To demonstrate why there is such a big difference between the qualified and detective IC imaging results, we analyzed the waveform of THz-TDS to characterize relevant features. The detected THz time domain pulses from the reference and from two pairs of qualified and detective IC are illustrated in Fig. 3(a). The THz transmission pulses from the tested detective IC show significant time delays and attenuations. Compared with the frequency-domain pulse amplitudes of the qualified IC, Fig. 3(b) shows that the detective IC exhibit considerably smaller amplitudes. This unexpected change of the defective region arises from the energy attenuation caused by the retrograde oscillation of the THz waves at the defects in the IC. This is equivalent to the THz amplitude extinction coefficient of the defect area of the defective IC, which is significantly higher than the qualified area. The THz spectral characteristics are sufficient for the distinction of specific regions based on which inferences are drawn on whether these correspond to qualified or detective IC. The value of the amplitude extinction coefficient can be calculated using the following equations [23].

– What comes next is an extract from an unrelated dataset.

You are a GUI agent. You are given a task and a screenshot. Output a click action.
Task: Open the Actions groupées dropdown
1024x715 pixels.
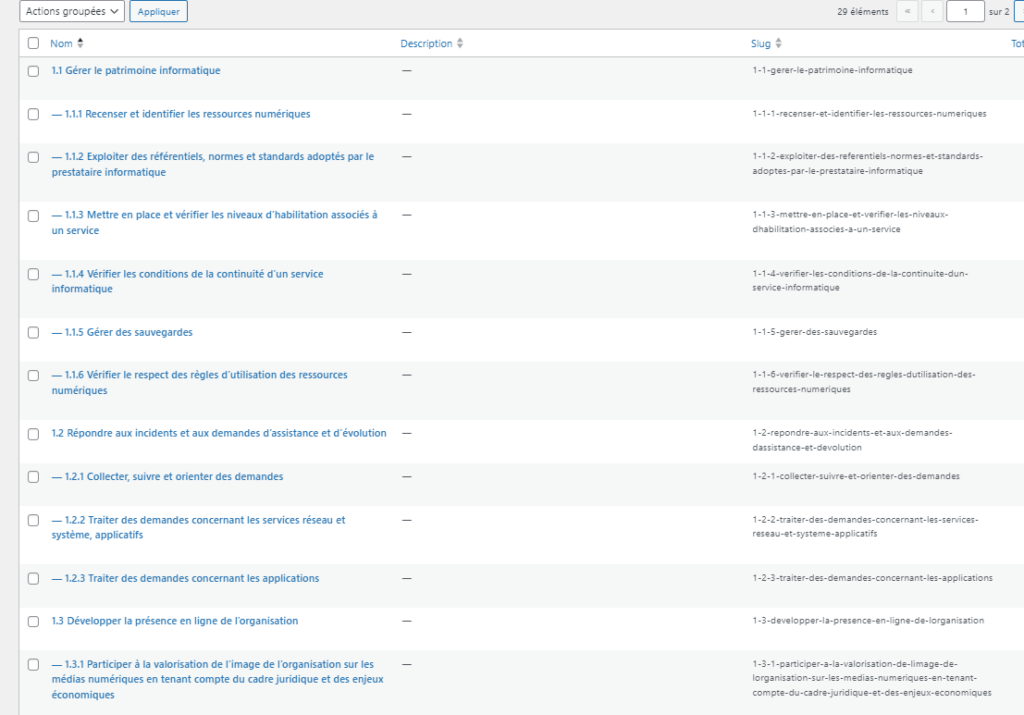coord(72,12)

(1)$$\alpha = \textrm{20}(\log _{10}^e){\mu _a} \approx 8.7{\mu _a}$$

(2)$${\mu _\textrm{a}} = \textrm{ - }\frac{\textrm{1}}{\textrm{d}}\ln \frac{{{A_T}}}{{{A_0}}}$$

where d is the thickness of the IC, μ_a is the attenuation coefficient in units of dB/cm, α is the amplitude attenuation coefficient in units of cm⁻¹, A₀ is the THz pulse reference amplitude, and A_T is the amplitude of the THz pulse, which propagates through the IC. The amplitude extinction coefficient fully demonstrates the region in which the THz imaging reveals defects based on the attenuation of the signal that was caused by the retrograde THz wave oscillations that originated from the stratifications or voids of the medium. Using these equations, the variation of the amplitude extinction coefficient of the qualified and detective IC can be calculated and plotted as shown in Fig. 3(c).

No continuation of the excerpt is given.